**Document text:**
Catchy titles never were my thing…
I am going to start this article with The Proclaimers, a band that I personally think are worth 1000 times more than their classic 1988 global mega anthem, ‘I’m Gonna Be’. For me as a fan of lyrics that focus on the issues at the heart of modern Scottish life, the album ‘Sunshine on Leith’ is in my top 3 of Scottish albums from back in yon day (Scared to Dance by Skids and Steeltown by Big Country being my other contenders). Anyway, the twins’ story of how their music made it mainstream seems simple if Wikipedia is to be believed; a demo alongside Kevin Rowland of ‘Come on Eileen’ fame that ended up with another established indie group, The Housemartins, and then bang the cycle of creativity began. It shouldn’t really be that surprising that collaboration between established artists and emerging ones led to the success of this iconic band, but to me, it seemed just that. Surprising.

**Given information:**
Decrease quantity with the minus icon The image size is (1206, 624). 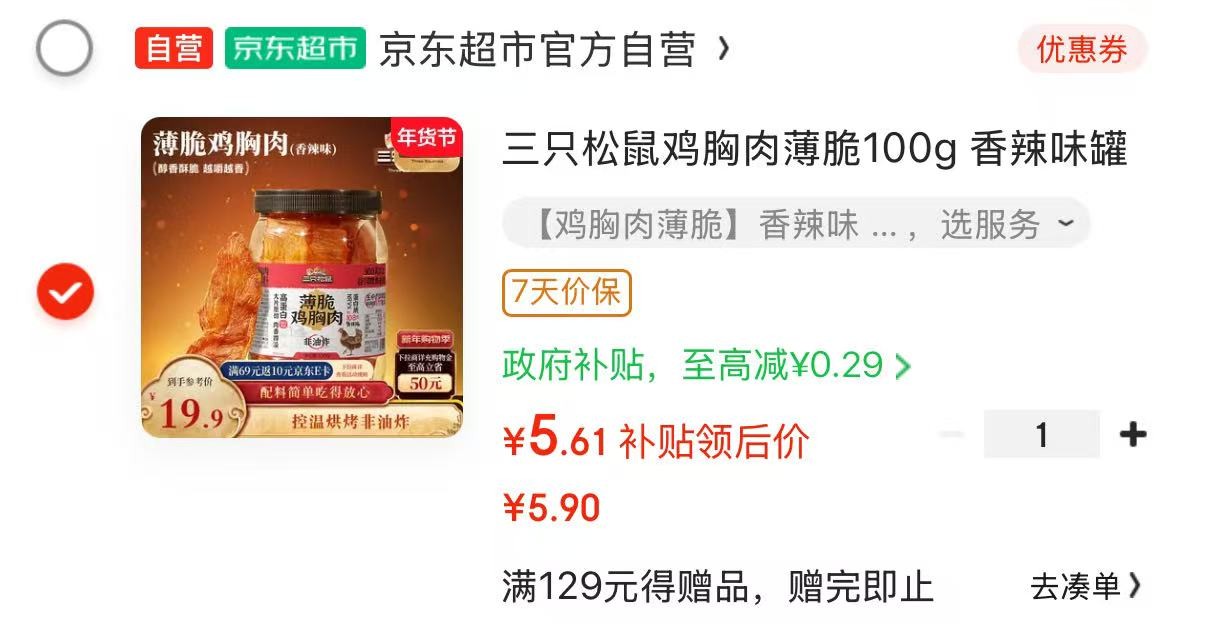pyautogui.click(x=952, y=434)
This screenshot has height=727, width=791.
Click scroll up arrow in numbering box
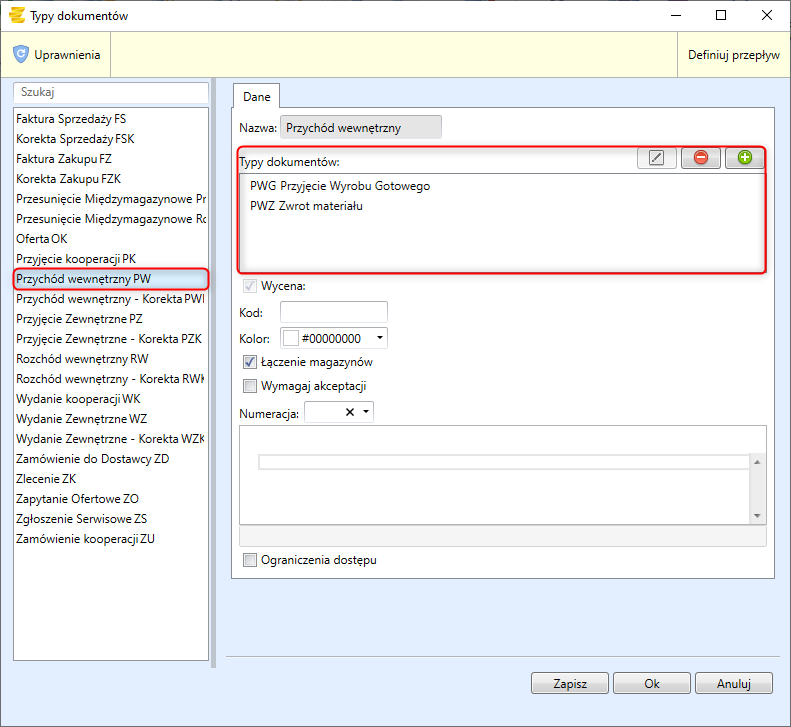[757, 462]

**Task item:** Carry forward the article on The Proclaimers and collaboration between established and emerging musicians, beginning after its final sentence.

**Exercise response:**
The pre-internet world of music was far from idyllic I am sure, Ray Davies sings about it enough to shine a light on a world of nepotism, money-grubbing and in many cases abuse, but even so, the idea of cooperation between the old and new guards is something that really caught me. Why? Well, here is my wee story.
What do you do when you are an emerging artist and you have music to release? Well, previous to my new utopian dream of all independent artists working together to create a sustainable musical future post-Covid, I probably did what many people did; I sent my work to established artists and platforms who more or less reflected the kind of music I put out. This ‘Hail Mary’ approach had predictable results most of the time. An email to a submissions page/ promotion company or even to a fellow artist rarely elicits a negative nor positive response. In fact, the usual state of affairs is at best a no reply email reply, but normally just utter silence.
Social media, the apparent leveller of boundaries between emerging and established artists is much the same. Relevant tags, links, likes etc usually fall on deaf ears, the apathy palpable when most ‘made it’ artists accounts are clearly run by soulless promotion and global publicity firms. The moral; you can tag us all you want, but no one is going to tell you anything, not even that you are shite.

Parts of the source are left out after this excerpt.